» REQUIRED WORK: All lines holding the word "will" should be located in the records and copied.

(Data records)

◇ ◇ ◇ ◇ ◇

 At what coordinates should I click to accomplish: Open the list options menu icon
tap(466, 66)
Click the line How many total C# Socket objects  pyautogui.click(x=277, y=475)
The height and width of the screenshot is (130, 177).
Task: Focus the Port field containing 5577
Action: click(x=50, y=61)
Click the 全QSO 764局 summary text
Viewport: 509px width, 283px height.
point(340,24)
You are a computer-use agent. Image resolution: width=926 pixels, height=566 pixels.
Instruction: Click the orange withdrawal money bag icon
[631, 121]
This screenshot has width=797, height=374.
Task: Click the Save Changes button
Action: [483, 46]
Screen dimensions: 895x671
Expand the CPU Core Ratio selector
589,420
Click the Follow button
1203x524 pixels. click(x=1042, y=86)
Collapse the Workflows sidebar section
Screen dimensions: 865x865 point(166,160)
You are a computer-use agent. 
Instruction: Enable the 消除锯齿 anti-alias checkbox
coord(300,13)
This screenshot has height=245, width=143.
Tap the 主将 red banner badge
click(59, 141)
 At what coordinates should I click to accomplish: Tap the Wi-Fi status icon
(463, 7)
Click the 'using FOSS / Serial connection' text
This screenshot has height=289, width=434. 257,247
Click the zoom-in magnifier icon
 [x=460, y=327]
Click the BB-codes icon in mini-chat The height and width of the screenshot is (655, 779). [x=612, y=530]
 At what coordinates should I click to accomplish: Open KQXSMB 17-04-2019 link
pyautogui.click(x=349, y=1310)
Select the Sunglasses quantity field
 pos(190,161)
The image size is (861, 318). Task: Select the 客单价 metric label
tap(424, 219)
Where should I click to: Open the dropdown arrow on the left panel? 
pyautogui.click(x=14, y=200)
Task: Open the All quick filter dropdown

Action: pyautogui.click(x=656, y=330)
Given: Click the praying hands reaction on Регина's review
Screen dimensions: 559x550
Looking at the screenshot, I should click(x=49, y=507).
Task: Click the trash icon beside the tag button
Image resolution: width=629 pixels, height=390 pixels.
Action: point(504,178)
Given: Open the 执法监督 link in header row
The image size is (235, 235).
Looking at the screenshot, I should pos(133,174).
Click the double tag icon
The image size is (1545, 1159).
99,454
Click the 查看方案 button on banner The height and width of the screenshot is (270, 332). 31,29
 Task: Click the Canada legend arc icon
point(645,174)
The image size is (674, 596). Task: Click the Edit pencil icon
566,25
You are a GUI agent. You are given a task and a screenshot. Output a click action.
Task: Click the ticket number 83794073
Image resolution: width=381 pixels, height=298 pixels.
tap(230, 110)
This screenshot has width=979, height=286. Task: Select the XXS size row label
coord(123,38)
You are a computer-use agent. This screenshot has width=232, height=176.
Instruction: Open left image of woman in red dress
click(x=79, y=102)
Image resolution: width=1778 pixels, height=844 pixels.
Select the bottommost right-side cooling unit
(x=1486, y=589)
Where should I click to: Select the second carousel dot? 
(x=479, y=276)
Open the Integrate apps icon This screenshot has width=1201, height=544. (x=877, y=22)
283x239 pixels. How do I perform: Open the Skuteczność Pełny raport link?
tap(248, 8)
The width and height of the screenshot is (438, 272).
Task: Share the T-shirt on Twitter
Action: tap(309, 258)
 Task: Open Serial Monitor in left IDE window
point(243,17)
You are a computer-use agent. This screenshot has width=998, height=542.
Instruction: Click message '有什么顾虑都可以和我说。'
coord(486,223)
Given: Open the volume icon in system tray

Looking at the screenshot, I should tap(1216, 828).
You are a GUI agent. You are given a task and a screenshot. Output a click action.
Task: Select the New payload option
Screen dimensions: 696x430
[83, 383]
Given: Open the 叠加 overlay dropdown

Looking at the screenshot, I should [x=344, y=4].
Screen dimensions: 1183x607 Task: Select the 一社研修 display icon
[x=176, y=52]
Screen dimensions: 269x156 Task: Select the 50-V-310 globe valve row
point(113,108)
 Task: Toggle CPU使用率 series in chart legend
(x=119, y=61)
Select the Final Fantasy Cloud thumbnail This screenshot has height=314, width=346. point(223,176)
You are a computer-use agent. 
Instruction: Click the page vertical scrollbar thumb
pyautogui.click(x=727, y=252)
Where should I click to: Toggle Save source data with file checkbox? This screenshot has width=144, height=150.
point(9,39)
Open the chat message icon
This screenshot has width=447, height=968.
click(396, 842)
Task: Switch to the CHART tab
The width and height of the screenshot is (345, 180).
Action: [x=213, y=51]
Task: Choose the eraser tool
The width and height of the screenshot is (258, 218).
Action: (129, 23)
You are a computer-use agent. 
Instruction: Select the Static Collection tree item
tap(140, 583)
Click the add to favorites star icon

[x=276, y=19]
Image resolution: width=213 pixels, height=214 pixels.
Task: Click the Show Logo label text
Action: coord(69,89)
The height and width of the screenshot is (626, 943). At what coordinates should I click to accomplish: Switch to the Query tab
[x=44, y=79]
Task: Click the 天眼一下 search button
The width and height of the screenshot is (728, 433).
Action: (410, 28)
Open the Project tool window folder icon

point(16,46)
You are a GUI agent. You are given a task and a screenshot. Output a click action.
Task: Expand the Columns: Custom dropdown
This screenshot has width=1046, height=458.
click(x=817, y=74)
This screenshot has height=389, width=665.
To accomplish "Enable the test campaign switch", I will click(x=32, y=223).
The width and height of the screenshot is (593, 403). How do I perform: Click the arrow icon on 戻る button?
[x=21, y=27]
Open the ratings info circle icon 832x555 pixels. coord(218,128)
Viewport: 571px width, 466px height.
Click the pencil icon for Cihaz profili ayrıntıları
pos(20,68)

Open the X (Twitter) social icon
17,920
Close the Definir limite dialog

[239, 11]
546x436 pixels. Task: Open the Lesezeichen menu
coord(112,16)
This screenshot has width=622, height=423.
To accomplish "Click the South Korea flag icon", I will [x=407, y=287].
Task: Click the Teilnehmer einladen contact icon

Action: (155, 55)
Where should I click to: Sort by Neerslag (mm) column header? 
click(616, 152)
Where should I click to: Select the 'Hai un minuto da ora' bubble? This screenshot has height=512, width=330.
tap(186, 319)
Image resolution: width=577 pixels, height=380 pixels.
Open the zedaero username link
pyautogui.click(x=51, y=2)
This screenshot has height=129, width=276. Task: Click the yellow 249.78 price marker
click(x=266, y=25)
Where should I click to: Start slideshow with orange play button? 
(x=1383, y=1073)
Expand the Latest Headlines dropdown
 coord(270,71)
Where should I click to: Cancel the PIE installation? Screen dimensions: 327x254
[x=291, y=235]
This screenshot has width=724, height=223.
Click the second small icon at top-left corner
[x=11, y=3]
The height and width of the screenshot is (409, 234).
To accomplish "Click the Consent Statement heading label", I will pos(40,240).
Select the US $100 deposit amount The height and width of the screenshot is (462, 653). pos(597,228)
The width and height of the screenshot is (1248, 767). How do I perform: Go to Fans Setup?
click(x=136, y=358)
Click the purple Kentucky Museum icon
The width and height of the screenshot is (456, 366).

◇ ◇ ◇ ◇ ◇

» SOLUTION TO THIS TASK:
To accomplish "Enable the test campaign switch", I will click(x=32, y=223).
To accomplish "Click the South Korea flag icon", I will [x=407, y=287].
To accomplish "Click the Consent Statement heading label", I will pos(40,240).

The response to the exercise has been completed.